Opener ‘Heavenward’ bears a passing resemblance to My Love Is Cool‘s curtain-raiser ‘Turn To Dust’, with its alien guitar opening creating a starry reminiscence to the ethereal extreme of the band’s stylistic scale which its opposite number showcased so well last time out. This time around however, the delicacy is short lived, with thick, expansive guitar and bass taking over quickly. It’s an opener that simultaneously acknowledges old sounds and stylistic tendencies while at the same time promising to take things even further this time around.
They make good on that promise in the very next song: ‘Yuk Foo’ is as aggressive as its thinly disguised title would suggest, and sees Rowsell at her most gleefully vitriolic. She croons about having “feelings, ’cause I’m a human / a totally self-destructive, constantly consuming” while an acidic base-and-guitar combination provides brooding in the background. It’s a two minute, aggression-fuelled joy ride, and one of their most gloriously feral tracks to date.

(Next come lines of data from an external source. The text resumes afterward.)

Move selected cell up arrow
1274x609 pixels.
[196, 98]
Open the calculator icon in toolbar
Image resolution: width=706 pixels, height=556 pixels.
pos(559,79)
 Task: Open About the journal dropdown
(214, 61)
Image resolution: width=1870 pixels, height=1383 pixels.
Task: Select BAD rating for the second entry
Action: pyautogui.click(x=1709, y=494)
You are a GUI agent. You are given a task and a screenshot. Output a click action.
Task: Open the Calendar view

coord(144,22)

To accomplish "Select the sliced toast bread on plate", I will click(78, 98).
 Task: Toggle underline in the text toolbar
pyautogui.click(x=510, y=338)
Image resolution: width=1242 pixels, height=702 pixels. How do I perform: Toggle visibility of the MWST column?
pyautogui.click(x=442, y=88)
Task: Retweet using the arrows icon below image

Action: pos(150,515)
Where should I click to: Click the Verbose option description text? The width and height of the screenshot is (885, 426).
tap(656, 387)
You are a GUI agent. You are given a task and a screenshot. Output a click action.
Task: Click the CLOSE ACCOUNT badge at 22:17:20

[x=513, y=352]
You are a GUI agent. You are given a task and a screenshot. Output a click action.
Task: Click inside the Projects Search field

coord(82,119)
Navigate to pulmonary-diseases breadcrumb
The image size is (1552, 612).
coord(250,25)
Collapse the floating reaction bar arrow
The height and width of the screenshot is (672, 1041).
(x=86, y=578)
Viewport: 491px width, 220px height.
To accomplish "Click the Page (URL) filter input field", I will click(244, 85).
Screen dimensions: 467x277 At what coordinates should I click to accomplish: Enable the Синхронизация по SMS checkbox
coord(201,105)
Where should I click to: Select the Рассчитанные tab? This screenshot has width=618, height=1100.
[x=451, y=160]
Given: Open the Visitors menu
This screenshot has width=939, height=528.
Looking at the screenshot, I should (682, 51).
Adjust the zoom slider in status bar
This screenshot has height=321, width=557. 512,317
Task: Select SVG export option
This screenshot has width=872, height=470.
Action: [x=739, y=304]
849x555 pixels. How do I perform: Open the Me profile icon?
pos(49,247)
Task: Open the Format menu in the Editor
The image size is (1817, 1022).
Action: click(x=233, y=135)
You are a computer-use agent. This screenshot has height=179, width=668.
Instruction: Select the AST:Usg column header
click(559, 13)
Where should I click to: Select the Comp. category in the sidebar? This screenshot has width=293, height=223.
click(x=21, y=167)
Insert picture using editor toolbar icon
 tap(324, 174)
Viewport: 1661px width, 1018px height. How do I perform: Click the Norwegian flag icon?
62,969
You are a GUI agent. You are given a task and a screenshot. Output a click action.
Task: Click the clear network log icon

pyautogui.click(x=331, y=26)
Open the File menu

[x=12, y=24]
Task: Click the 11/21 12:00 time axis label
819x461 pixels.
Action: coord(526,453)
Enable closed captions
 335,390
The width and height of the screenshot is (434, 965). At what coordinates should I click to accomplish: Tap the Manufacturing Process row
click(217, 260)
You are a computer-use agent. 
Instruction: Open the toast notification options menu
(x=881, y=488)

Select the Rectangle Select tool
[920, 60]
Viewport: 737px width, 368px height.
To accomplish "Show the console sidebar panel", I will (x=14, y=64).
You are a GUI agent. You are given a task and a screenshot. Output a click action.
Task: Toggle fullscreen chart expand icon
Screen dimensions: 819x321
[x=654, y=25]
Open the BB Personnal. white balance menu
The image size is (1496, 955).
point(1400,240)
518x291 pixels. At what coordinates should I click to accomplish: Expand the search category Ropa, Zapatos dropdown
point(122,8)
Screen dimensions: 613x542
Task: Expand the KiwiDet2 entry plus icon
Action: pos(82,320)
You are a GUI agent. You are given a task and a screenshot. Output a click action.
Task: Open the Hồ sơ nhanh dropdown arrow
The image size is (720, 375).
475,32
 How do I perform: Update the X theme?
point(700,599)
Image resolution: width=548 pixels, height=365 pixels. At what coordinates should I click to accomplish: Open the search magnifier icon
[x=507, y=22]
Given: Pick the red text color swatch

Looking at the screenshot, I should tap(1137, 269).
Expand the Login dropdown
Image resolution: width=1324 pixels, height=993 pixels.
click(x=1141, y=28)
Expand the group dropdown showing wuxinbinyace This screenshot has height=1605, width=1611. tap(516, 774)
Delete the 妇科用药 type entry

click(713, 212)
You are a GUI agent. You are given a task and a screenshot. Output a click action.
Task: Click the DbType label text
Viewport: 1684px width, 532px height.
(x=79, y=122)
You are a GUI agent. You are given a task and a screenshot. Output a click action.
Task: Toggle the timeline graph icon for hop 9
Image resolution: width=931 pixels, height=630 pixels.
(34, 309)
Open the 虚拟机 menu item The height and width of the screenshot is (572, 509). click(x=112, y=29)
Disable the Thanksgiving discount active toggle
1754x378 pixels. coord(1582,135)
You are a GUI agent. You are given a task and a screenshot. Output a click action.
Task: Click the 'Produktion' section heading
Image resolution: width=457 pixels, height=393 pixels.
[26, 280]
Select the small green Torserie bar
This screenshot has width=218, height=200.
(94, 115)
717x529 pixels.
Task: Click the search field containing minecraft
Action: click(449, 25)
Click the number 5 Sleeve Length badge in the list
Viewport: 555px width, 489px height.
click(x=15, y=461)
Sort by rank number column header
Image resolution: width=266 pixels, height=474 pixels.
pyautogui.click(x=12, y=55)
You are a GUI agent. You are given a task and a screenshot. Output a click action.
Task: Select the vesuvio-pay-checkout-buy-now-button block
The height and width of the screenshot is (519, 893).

While Wolf Alice have certainly pushed the boat out in terms of sonic experimentation, this effort also reveals some of Rowsell’s darkest, most personal lyrics to date. ‘Don’t Delete The Kisses’ wraps the anxiety-inducing feeling of nervous, unreciprocated love in the deceptively strawberry sweet package of fluctuating synth-pop; its chorus – “What if it’s not meant for me – love?” – providing an understandable overflow of emotion for Rowsell’s otherwise anxiously pent-up protagonist. Meanwhile, ‘Sky Musings’ is practically poetry, with Ellie’s hushed anxiousness telling the story of the existential dread we’re more liable to feel when “40,000 feet in the sky”. Rowsell’s final plea, “God? Is that you? …I could really use some help / Can you hear me?”, and her grim worries of “If we crash, if we crash, imagine that” paint the darkest picture on the record, and show Wolf Alice to be capable of pushing the envelope not only in terms of sound, but also lyrical content.
Elsewhere, ‘Space & Time’ and ‘Beautifully Unconventional’, ironically, see the band dipping their toes in the sizeable pool of more conventional indie-rock, and ‘St. Purple & Green’ provides the most overt reference to My Love Is Cool on the record, with fiddling guitars and Rowsell’s floating, harmonious vocals reminiscent of My Love Is Cool‘s ‘Freazy’, or even some of their earlier released EP tracks like ‘Heavenly Creatures’.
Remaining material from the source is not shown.